I’m not talking Brexit here. I’m talking emotion. I’m talking about the power of art to move people, transform them, delight them. Under your predecessor, the Tate empire grew too large and too cold. Instead of celebrating quirky British talents such as Grayson Perry, Tracey Emin or Sarah Lucas, it seemed to be embarrassed by them and to prefer the imagined “rigour” of their international counterparts.
People have been saying your predecessor will be an impossible act to follow. When it comes to politicking, diplomacy, schmoozing rich people and keeping in with prime ministers, he was, indeed, masterful. But one thing you have, which he usually hid, is heart. And right now, as fate would have it, heart is exactly what the Tate empire needs.
Tristram, I don’t know you, except for the things of yours I’ve seen on the telly. You were OK in those, if a tad posh. I have no idea what sort of MP you were up there in Stoke-on-Trent, but I have no problem with you crossing over now into the world of museum directing. If I were a Labour MP, I, too, would be jumping ship.
As for that infamous appearance of yours on Question Time, where you clashed with the grandiloquent Cristina Odone on the question of whether nuns make good teachers, let me just say I support you totally on that. I was brought up by nuns and priests. They treated me like a fat little sinner who needed weekly whipping, and succeeded only in turning me into an atheist.
However, one thing Odone said during your Question Time clash is pertinent, because she made the point that you do not need to have been to teacher-training college to be a good teacher. By the same token, you do not need to have worked in a museum to become a good museum director. In fact, not having worked in a museum may even be an advantage.

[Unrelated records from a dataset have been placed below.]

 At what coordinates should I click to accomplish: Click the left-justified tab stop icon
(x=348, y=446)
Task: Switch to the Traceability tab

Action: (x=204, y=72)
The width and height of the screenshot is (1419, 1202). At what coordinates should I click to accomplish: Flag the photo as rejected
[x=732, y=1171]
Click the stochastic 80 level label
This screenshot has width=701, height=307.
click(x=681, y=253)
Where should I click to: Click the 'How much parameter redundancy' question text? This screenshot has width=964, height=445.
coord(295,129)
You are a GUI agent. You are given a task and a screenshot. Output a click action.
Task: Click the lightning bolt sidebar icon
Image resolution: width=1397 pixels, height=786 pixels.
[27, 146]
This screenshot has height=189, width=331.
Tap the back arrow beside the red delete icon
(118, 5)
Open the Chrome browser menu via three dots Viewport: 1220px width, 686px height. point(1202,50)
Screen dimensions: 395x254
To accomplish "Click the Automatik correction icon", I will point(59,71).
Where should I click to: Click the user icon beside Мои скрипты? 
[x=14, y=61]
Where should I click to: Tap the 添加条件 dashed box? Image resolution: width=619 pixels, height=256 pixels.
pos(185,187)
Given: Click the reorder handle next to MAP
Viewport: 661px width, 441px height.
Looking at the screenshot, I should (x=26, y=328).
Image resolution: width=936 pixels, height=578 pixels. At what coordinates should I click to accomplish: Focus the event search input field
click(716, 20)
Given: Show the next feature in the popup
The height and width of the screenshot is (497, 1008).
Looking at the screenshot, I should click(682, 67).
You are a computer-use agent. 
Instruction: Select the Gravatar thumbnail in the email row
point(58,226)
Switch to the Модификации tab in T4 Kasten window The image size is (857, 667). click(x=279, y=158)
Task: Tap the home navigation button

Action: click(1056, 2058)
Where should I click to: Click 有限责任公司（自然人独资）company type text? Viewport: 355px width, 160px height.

What you, as a trained historian, have instead is an instinctive fondness for the past that not all V&A directors have recently exhibited. Your predecessor was notably lacking in a taste for days of yore. Like many museum directors today, he seemed more interested in media attention and cultural impact than in the stewardship of his institution’s fabulous historic holdings. Occasionally, he didn’t even turn up at exhibition openings, so busy was he having a cultural and media impact. As a result of all this international rubbernecking, the scholarship for which the V&A is globally renowned gathered moss and declined.
Tristram, talk to your curators. Not just to the ones who put on the David Bowie show or the displays of Alexander McQueen. They’re doing fine. Talk to the ones who run the Islamic department or the Japanese section; the India scholars and the porcelain experts. These are the people, with their unparalleled knowledge of the world’s cultural past, who have been sidelined and neglected. Let’s face it, putting on Bowie shows is easy. Teaching us about the aesthetic meanderings of Japanese art in the Meiji period is not.
This year also sees the opening of the grand new V&A entrance on Exhibition Road, with its splendid galleries. So I’m hoping you will seize the opportunity as well to open the doors again to the proper scholarship for which your museum is so rightly appreciated.
Tristram and Maria, break a leg. And welcome.